**Task:**
Could you retype only the lines from the one containing "Instruction: Click the" through the final line of the entries, both included, skipping any images?

··· Material for this exercise ···

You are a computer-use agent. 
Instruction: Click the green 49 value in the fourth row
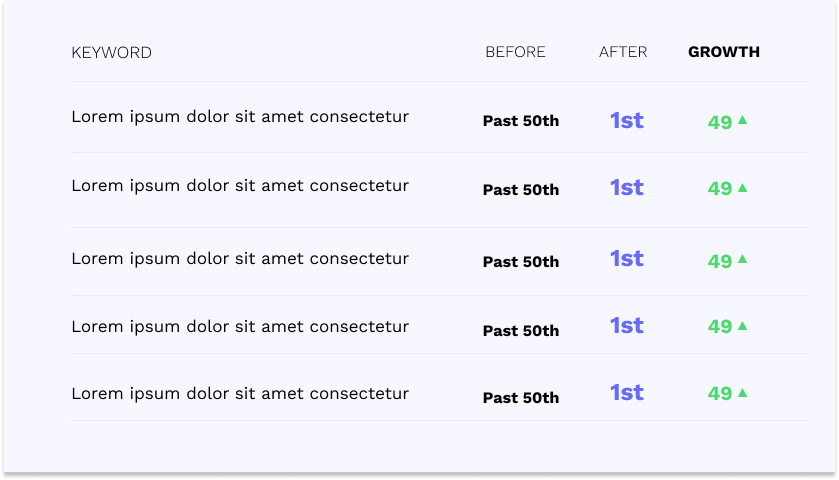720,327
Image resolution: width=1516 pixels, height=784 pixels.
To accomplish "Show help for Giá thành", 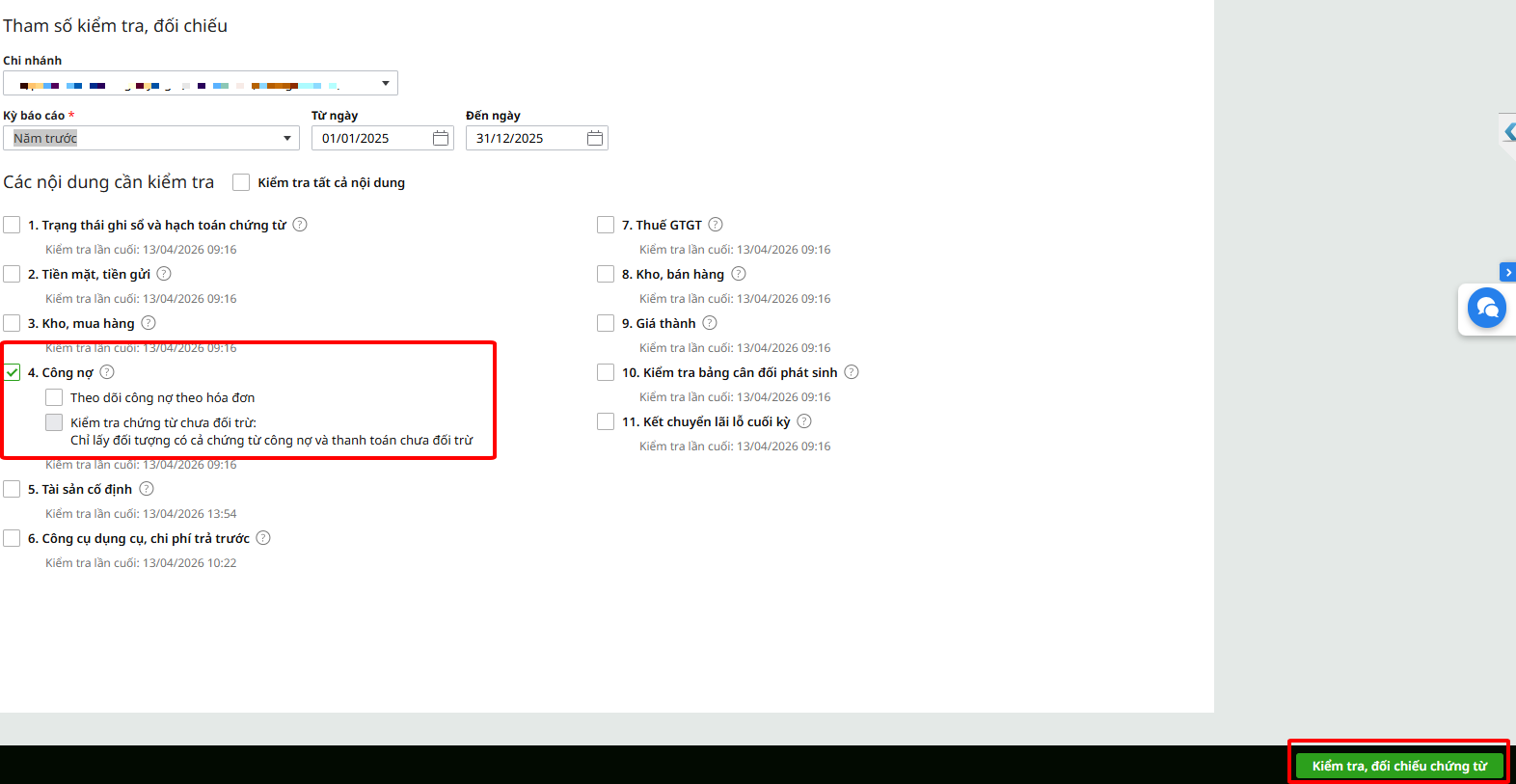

···

**Answer section:**
Instruction: Click the green 49 value in the fourth row
720,327
Image resolution: width=1516 pixels, height=784 pixels.
To accomplish "Show help for Giá thành", 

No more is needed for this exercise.